• Task to complete: Tally the lines in the data that follows that include the word "computer", and report nothing but the total.
START Provided data
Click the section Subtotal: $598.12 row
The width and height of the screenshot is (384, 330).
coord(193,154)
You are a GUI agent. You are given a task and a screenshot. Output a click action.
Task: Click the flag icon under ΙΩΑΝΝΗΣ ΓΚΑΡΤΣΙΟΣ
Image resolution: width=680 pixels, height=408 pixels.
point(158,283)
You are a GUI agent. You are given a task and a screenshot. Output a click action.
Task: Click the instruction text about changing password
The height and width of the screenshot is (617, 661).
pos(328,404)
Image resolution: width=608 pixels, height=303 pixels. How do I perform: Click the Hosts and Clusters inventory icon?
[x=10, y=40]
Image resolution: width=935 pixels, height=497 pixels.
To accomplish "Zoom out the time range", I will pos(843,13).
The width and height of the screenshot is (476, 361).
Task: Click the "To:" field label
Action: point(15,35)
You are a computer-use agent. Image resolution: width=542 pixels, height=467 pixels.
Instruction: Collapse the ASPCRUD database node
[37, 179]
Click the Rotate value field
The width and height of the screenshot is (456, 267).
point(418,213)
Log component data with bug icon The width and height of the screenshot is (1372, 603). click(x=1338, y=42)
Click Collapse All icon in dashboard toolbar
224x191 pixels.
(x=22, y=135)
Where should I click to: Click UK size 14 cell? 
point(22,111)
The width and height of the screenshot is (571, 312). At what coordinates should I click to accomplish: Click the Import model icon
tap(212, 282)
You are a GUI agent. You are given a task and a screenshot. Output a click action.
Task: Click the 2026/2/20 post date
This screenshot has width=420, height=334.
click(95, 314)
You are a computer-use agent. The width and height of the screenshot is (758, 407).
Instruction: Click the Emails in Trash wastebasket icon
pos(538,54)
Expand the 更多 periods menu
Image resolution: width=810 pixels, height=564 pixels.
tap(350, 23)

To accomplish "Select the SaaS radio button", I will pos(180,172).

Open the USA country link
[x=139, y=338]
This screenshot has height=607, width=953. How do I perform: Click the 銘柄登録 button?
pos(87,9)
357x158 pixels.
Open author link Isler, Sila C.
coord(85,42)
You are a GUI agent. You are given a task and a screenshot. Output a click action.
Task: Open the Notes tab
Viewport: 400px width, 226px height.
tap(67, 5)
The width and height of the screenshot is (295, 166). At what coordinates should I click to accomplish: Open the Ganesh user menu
END Provided data
• Result of the exercise: 2